# AIM
Rewrite the lines between the one holding "Where should I click to: Click the highest" and the one holding "pos(94,161)", inclusive, changing "orange" to "green" and leaving everything else as it is. Return only those lines.

# EXERCISE INPUT
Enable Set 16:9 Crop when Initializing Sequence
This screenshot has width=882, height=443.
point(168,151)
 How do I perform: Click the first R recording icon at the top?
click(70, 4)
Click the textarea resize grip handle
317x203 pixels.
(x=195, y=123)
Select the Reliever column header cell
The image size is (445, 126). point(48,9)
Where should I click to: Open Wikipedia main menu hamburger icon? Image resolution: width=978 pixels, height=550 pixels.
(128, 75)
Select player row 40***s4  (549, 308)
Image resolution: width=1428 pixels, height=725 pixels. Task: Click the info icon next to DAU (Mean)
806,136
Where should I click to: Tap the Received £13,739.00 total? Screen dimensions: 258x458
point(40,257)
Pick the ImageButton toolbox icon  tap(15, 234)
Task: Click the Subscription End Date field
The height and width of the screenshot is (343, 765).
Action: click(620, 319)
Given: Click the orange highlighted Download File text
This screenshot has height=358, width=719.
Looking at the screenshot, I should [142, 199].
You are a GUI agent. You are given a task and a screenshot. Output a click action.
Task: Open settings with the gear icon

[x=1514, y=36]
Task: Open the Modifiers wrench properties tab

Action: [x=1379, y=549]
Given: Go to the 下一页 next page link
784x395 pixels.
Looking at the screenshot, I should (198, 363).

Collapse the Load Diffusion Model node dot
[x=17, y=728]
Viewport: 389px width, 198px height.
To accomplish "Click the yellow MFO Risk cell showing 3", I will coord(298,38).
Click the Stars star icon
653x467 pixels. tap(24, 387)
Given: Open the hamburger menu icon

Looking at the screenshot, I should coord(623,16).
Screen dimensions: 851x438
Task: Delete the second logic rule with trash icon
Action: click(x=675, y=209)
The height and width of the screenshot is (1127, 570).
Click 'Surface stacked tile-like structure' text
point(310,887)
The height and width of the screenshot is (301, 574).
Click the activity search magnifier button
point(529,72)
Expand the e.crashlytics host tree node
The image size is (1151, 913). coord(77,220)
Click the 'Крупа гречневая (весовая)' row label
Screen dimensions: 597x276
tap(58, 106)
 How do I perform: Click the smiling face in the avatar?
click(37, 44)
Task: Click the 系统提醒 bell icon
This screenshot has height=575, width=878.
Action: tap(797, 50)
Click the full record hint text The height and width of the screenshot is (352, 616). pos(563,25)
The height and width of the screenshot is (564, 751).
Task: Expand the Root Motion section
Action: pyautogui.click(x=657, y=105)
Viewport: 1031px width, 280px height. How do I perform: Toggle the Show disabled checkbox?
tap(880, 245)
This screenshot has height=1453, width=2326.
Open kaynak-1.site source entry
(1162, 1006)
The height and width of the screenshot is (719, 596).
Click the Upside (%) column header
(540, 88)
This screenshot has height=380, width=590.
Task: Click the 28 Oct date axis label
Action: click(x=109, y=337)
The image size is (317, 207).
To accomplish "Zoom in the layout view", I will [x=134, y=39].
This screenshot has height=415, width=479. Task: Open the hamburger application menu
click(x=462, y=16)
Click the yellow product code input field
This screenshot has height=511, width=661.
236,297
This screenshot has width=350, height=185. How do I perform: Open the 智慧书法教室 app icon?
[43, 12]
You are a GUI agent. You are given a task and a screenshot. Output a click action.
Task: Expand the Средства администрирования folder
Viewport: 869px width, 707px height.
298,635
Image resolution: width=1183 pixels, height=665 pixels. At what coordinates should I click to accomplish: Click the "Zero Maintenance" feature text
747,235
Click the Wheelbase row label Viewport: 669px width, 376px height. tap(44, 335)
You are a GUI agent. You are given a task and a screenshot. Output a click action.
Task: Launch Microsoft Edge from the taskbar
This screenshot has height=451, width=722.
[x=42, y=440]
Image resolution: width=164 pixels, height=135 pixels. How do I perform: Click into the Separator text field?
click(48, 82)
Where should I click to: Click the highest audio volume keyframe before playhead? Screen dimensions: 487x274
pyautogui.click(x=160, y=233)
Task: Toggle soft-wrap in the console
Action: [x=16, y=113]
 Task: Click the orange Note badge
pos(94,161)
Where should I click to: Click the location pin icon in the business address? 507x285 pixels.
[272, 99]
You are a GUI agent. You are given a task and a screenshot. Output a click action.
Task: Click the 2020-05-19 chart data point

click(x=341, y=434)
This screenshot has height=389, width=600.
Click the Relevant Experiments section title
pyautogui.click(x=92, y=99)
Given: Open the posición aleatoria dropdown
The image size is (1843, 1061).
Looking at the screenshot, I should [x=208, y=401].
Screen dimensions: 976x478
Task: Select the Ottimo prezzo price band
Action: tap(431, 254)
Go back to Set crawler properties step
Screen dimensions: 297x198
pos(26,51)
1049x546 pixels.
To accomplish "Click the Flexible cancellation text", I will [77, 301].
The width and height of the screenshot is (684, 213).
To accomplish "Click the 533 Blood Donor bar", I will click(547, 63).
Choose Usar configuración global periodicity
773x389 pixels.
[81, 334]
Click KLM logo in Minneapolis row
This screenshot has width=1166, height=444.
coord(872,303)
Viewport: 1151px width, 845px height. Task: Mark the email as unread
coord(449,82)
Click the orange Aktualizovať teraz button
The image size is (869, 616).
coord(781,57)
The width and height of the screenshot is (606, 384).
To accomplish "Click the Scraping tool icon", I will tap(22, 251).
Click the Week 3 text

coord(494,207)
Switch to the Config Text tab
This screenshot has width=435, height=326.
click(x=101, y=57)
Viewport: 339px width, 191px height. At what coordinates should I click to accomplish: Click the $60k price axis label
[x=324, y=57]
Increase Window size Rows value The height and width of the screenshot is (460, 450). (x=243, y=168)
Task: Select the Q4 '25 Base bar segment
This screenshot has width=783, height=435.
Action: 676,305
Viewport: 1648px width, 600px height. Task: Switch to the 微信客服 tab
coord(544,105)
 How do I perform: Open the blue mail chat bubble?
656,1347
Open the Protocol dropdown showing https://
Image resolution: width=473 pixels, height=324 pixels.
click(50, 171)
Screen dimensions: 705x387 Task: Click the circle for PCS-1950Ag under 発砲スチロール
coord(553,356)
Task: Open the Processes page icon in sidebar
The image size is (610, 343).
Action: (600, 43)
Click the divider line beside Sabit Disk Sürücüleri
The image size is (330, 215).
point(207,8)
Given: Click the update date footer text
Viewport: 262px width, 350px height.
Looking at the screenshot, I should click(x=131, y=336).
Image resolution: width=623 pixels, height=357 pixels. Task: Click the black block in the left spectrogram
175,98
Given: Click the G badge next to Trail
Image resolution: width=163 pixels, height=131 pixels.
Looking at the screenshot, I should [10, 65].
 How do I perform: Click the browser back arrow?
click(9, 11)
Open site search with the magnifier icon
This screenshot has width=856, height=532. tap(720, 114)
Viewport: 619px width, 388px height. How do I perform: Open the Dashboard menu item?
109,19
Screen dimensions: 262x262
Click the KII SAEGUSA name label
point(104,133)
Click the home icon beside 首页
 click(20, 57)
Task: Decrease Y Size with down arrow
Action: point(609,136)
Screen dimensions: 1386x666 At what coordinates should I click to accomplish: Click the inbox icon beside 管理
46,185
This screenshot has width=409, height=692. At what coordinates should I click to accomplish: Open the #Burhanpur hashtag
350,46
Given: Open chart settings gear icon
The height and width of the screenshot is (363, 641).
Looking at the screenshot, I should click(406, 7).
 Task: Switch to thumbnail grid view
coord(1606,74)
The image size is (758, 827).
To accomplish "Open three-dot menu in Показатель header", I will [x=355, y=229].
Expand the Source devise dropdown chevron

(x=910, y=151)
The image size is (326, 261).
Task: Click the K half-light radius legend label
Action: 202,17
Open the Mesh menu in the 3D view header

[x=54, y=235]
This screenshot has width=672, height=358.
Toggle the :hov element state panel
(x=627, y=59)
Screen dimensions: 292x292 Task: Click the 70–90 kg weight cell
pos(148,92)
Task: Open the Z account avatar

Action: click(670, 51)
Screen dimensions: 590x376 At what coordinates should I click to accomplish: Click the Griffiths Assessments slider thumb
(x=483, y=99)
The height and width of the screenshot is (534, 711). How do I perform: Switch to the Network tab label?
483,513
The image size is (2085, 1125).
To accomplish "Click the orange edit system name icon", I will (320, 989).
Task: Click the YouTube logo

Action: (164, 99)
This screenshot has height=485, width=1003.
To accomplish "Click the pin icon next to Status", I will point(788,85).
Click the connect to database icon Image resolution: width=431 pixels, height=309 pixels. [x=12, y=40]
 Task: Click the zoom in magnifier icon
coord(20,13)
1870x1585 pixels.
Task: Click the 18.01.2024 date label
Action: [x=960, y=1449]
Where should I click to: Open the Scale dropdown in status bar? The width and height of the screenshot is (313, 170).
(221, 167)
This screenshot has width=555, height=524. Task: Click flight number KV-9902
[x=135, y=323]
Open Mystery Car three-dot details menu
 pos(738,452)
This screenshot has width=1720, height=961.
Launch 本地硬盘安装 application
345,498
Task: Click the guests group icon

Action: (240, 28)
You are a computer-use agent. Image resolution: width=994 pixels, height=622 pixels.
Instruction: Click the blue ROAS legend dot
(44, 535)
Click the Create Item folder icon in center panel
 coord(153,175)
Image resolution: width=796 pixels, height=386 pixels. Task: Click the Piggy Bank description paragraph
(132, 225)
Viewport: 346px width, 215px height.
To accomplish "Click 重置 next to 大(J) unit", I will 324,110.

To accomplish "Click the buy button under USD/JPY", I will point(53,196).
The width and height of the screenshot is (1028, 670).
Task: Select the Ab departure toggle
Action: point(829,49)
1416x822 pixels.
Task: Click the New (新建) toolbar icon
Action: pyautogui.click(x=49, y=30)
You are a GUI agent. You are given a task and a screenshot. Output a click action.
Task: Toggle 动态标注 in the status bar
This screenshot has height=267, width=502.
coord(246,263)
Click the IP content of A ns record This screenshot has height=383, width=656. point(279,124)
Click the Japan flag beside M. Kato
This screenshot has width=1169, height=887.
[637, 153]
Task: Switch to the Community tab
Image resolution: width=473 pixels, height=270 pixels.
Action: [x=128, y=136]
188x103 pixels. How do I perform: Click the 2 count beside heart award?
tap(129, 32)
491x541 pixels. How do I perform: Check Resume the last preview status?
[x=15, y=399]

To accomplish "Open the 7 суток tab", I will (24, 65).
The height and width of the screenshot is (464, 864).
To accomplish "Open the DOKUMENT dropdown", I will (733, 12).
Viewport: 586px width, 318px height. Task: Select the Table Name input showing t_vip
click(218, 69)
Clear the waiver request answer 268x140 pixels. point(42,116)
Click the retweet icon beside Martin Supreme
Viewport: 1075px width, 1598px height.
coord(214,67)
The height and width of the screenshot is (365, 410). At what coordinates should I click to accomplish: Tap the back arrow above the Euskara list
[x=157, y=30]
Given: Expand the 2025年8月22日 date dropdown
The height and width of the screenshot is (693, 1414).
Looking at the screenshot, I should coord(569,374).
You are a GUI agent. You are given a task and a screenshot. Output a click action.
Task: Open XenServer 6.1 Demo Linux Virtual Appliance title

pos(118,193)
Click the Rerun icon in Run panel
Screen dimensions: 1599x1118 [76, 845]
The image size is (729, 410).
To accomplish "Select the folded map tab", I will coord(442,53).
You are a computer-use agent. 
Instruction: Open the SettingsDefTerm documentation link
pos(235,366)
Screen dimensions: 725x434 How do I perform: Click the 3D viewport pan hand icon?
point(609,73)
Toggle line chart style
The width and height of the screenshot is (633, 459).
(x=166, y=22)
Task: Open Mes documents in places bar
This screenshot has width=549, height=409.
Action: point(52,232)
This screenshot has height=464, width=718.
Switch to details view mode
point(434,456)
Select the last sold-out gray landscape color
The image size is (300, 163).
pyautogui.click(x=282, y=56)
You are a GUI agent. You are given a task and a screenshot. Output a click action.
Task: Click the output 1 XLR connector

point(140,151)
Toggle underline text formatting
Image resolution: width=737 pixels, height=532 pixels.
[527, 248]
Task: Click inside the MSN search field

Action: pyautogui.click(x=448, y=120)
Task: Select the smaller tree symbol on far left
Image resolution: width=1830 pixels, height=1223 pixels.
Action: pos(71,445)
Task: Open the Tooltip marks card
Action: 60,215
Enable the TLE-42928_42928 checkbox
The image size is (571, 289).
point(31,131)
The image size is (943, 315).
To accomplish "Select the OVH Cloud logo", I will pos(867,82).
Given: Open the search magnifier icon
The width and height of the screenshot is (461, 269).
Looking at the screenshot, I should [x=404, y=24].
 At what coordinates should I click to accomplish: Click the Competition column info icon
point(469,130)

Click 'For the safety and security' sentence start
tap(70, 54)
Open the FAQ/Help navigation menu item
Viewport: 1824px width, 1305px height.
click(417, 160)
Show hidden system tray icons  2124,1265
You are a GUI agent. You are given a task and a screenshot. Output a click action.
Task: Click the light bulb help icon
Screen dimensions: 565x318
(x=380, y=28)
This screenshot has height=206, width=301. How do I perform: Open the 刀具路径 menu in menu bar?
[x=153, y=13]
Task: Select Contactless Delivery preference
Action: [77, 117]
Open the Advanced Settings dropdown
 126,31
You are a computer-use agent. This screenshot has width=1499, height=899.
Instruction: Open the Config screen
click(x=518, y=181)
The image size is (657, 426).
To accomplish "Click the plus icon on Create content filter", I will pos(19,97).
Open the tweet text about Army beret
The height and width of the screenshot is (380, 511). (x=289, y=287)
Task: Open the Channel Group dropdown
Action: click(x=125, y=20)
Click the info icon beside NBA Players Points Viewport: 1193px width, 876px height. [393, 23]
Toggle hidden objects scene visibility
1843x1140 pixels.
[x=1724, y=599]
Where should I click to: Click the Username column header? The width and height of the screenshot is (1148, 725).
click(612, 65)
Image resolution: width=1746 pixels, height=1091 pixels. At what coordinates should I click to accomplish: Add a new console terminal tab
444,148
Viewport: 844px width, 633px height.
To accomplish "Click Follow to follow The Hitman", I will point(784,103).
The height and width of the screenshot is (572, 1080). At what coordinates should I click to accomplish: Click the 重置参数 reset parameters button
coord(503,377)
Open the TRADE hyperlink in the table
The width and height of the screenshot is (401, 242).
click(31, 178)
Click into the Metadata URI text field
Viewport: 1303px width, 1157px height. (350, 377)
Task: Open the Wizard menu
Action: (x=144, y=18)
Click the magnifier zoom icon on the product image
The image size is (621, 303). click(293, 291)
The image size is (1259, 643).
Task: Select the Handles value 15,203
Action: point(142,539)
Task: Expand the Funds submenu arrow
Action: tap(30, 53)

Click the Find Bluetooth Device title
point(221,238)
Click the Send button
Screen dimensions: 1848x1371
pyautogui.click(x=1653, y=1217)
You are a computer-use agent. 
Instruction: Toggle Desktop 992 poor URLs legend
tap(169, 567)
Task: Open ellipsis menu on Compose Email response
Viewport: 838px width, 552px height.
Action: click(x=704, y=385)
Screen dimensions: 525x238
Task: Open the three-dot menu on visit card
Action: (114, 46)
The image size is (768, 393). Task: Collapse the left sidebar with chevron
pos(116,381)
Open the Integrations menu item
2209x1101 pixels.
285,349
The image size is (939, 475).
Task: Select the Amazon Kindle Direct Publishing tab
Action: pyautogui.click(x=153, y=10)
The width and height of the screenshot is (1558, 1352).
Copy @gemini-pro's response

# RESPONSE TO THE TASK
Where should I click to: Click the highest audio volume keyframe before playhead? Screen dimensions: 487x274
pyautogui.click(x=160, y=233)
Task: Toggle soft-wrap in the console
Action: [x=16, y=113]
 Task: Click the green Note badge
pos(94,161)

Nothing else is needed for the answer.